As East Germany marked 40 years of Communism, West Berliners spent the day as they do most other Saturdays, reveling in a giddy display of capitalism largely oblivious to events on the other side of the wall.
Smartly dressed shoppers strolled the not-quite elegant Kufurstendam, the heart of the city's Western quarter that, with its bright lights and high gloss shops, is Broadway and Fifth Avenue wrapped into one.The cafes whose glassed-in terraces line the street were filled, while on the sidewalks, mime artists and other "buskers" performed for amused passersby. In short, for most residents of the Western enclave, life went on.
After all, they've been surrounded by communism for 40 years now - a significant enough passage of time that has made life in this most abnormal of cities seem more or less normal.

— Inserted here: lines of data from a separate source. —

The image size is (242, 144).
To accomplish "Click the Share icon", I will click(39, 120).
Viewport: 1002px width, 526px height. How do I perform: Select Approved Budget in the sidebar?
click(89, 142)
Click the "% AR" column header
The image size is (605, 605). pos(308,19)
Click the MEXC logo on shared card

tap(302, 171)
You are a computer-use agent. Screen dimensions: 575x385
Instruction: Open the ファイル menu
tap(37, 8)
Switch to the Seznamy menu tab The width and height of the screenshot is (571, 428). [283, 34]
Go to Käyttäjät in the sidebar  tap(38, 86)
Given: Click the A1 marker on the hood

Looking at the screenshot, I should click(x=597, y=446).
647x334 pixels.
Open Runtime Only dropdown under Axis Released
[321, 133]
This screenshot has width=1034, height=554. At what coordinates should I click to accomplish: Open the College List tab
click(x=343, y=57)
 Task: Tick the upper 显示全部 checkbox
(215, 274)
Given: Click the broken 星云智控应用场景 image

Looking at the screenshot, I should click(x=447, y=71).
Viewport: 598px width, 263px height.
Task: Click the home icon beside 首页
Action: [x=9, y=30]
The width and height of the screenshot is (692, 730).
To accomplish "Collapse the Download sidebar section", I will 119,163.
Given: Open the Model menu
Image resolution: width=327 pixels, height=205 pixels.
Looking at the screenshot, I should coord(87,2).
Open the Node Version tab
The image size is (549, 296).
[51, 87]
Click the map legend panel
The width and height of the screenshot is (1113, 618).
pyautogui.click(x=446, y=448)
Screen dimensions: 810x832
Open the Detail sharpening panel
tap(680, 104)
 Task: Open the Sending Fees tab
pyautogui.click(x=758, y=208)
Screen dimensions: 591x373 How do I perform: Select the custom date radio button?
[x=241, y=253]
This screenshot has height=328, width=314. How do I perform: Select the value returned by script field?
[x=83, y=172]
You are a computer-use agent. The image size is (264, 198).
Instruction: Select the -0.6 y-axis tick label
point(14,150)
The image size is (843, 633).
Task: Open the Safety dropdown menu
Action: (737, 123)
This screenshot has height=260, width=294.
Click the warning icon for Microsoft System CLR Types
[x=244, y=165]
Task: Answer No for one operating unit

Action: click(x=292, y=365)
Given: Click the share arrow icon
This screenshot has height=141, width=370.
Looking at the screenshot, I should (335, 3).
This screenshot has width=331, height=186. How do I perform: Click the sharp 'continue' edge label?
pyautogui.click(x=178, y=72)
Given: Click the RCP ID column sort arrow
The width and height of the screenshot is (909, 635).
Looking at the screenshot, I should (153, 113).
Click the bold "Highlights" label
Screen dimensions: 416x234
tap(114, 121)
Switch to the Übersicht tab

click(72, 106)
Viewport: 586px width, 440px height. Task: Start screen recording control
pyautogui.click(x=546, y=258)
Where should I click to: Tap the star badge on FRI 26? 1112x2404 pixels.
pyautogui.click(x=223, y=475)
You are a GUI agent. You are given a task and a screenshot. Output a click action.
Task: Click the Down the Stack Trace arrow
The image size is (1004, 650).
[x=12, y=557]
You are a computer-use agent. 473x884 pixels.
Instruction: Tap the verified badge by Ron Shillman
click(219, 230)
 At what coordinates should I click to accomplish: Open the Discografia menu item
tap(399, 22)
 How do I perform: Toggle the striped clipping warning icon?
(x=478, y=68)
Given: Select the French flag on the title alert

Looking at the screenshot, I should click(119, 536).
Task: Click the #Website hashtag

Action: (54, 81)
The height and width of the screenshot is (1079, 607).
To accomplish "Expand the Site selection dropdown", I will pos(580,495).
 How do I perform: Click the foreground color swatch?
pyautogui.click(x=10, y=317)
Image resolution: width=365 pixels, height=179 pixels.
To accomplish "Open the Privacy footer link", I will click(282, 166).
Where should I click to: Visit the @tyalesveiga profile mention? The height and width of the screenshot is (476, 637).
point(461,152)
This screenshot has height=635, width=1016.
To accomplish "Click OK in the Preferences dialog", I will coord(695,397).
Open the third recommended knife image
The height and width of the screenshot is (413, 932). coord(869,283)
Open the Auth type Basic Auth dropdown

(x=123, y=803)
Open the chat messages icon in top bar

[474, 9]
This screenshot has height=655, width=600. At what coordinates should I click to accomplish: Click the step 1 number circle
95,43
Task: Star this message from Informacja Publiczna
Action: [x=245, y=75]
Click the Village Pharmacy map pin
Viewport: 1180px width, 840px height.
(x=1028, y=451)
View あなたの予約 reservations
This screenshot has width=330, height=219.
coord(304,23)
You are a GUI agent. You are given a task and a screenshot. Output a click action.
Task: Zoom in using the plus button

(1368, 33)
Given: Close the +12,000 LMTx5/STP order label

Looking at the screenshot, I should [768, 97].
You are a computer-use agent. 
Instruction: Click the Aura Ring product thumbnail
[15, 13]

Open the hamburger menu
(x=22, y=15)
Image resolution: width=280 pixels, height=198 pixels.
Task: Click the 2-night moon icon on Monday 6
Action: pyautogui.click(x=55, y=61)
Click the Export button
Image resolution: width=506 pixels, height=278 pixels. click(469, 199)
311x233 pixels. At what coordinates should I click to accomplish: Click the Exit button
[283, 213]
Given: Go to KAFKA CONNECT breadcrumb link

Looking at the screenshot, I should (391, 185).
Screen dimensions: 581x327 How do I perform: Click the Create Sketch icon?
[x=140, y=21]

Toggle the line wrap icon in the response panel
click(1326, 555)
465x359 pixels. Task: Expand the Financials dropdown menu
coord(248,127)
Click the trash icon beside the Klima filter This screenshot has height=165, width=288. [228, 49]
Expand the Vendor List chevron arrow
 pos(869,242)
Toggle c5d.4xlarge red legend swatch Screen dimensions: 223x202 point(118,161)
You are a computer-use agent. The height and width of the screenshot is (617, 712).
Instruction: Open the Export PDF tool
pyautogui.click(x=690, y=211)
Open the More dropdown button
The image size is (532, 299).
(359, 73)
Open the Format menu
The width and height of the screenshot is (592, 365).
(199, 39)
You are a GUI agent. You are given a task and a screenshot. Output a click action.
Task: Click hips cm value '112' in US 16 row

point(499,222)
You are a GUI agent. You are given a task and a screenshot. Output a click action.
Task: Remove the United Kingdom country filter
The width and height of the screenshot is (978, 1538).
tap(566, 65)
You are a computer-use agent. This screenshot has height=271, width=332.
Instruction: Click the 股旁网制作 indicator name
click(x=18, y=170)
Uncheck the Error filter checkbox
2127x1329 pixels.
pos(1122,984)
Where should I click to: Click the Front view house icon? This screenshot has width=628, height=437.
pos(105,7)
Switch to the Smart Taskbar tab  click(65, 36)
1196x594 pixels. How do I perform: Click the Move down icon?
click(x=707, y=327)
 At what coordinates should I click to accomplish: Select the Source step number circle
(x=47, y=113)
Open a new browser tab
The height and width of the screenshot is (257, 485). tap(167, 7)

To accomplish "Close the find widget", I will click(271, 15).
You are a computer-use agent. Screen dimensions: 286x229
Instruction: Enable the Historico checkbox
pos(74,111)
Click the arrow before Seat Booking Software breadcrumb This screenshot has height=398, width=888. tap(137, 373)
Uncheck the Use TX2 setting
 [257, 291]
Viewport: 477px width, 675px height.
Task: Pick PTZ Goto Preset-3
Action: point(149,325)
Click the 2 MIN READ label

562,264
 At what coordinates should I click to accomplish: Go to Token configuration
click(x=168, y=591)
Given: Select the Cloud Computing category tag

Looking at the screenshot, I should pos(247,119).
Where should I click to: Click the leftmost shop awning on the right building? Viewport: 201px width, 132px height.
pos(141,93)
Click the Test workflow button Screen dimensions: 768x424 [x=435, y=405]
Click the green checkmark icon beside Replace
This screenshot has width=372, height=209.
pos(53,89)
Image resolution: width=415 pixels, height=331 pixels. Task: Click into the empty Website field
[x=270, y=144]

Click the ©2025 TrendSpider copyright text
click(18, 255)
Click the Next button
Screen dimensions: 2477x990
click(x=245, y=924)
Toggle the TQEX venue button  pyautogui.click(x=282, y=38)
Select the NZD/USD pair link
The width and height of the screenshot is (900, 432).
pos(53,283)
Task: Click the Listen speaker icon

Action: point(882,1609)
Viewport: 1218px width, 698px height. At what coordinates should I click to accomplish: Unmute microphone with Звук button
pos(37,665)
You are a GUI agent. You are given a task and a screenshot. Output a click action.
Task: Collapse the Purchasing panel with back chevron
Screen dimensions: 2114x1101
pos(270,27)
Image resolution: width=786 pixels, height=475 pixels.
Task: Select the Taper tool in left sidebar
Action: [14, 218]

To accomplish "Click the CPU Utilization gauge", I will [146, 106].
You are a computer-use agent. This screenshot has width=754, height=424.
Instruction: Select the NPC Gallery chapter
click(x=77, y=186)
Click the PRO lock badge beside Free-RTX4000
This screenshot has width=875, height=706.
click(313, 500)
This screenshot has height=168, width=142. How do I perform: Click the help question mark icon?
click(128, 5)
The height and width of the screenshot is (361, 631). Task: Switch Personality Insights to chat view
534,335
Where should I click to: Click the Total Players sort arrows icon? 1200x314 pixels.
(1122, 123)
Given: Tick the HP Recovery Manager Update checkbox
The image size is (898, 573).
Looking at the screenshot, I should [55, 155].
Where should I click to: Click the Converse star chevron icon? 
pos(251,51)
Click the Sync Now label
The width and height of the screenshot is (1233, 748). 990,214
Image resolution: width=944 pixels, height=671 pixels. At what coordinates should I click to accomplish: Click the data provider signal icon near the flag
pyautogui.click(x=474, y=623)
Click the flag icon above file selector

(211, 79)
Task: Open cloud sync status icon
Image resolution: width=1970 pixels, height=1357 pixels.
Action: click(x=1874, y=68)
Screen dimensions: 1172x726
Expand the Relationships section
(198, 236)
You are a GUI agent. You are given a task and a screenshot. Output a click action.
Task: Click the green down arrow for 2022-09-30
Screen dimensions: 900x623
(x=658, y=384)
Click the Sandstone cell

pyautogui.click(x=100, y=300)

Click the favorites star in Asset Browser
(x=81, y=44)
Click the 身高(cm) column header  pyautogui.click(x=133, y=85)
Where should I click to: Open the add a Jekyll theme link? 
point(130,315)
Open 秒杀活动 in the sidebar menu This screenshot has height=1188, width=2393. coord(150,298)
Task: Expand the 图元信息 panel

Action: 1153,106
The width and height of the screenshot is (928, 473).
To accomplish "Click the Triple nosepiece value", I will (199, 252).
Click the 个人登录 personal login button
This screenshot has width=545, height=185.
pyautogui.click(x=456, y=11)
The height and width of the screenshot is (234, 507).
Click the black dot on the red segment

Heading from Tegel Airport to Wittenbergplatz, right off the Kurfurstendam, the Berlin subway's No. 6 line slices briefly beneath the eastern sector. The train slows as it travels through dimly lit stations boarded up to all but security police who patrol the platforms to prevent would-be escapees.
Giuliana Strazzeri travels this way every workday. To a visitor, creeping through the lifeless stations is unsettling. She doesn't notice them.
"You get so used to it," she said. "People ask me, `How can you live there when you can't go anywhere because of the Wall?' But really, I don't think about it."
Strazzeri has spent most of her 35 years in Berlin. In all that time, she has been to the eastern half once or twice. "I don't feel comfortable over there, that's all," she said.
On Saturday, she couldn't have gone to the East if she wanted to. For the third day in a row, the East German authorities shut down crossings into the communist sector, refusing entry to thousands of foreign tourists and West Germans, including those with relatives in the East.
Border guards told those who were turned away they could not process their applications for day visas, which normally are granted on the spot.
At Checkpoint Charlie, the city's most famous crossing point, security was tightened in an apparent attempt by the East German government to discourage possible demonstrations.
With the crossing point closed, a larger-than-normal crowd of tourists lingered around the checkpoint, taking pictures of the East German guards who in turn took pictures of them.
With the mass exodus of more than 40,000 East Germans to the West in the past month, the brave - and often ultimately tragic - tales of the efforts of thousands of their countrymen to escape through the wall over the past 28 years seem from a bygone era.
Since 1961, when the wall went up, 191 people have been shot and killed by East German soldiers as they tried to flee across it. The last killing was just eight months ago, on the night of Feb. 5-6, a fact recorded by the Wall Museum at Checkpoint Charlie. The last reported shooting was last month, according to the museum staff.
Viewed from the Western side in daylight, however, the Wall seems almost playful.
It's a billboard for a joyful expression of freedom - in day-glow spray paint. The effect combines what could be found on the interior wall of a lavatory and the trains of the New York subway before graffiti-resistant paint.
It's a tourist attraction. The bold splashes of paint from untamed urban artists that cover the Wall from top to bottom provide a colorful backdrop for hundreds of tourist photos snapped along it each day.
Nearby, scrawled on the wall in fresh white paint were two slogans: "This Wall is an Illusion," said one. "Love is Thicker than Concrete," said the other.